Can you arrange the material from the line with "Viewport: 1456px width, 833px" to the line with "point(61,53)", both included, as a numbered list that leaves out blank lines?

[Raw material]
━━━━━━━━

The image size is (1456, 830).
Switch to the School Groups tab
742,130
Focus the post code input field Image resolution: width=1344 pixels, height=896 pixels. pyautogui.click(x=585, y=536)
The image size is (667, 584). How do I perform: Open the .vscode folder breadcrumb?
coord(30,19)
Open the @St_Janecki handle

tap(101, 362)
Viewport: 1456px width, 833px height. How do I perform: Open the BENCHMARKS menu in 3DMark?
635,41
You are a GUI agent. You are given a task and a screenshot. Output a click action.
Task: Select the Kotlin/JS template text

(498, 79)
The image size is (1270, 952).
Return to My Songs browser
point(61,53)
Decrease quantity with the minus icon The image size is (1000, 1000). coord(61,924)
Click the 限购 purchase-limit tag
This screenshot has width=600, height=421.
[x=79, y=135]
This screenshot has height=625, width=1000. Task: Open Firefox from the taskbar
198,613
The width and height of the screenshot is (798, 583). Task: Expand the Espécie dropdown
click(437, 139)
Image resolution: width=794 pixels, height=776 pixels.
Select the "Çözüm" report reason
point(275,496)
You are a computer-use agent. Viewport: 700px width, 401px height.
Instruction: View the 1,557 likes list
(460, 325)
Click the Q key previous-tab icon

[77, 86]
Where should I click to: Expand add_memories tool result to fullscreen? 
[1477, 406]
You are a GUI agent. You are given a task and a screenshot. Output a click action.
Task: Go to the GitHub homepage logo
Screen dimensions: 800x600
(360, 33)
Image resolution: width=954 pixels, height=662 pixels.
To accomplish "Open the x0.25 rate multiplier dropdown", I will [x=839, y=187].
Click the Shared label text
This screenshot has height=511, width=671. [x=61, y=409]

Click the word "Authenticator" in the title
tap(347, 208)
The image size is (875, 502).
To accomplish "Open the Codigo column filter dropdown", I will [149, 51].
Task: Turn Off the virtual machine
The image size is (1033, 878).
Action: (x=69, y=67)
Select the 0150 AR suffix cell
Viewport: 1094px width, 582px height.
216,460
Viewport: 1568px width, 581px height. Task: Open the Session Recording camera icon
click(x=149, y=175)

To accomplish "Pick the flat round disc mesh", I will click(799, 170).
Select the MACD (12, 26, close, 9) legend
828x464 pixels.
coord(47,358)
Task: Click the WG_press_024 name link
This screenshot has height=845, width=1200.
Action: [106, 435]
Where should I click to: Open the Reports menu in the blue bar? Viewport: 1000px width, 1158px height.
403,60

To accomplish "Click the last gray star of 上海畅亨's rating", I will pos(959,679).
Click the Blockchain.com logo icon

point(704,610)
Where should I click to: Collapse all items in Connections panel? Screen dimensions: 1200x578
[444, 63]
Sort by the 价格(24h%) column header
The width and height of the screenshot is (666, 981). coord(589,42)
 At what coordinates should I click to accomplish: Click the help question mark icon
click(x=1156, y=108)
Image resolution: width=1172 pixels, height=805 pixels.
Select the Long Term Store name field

━━━━━━━━

→ **Exercise response**
1. Viewport: 1456px width, 833px height. How do I perform: Open the BENCHMARKS menu in 3DMark?
2. 635,41
3. You are a GUI agent. You are given a task and a screenshot. Output a click action.
4. Task: Select the Kotlin/JS template text
5. (498, 79)
6. The image size is (1270, 952).
7. Return to My Songs browser
8. point(61,53)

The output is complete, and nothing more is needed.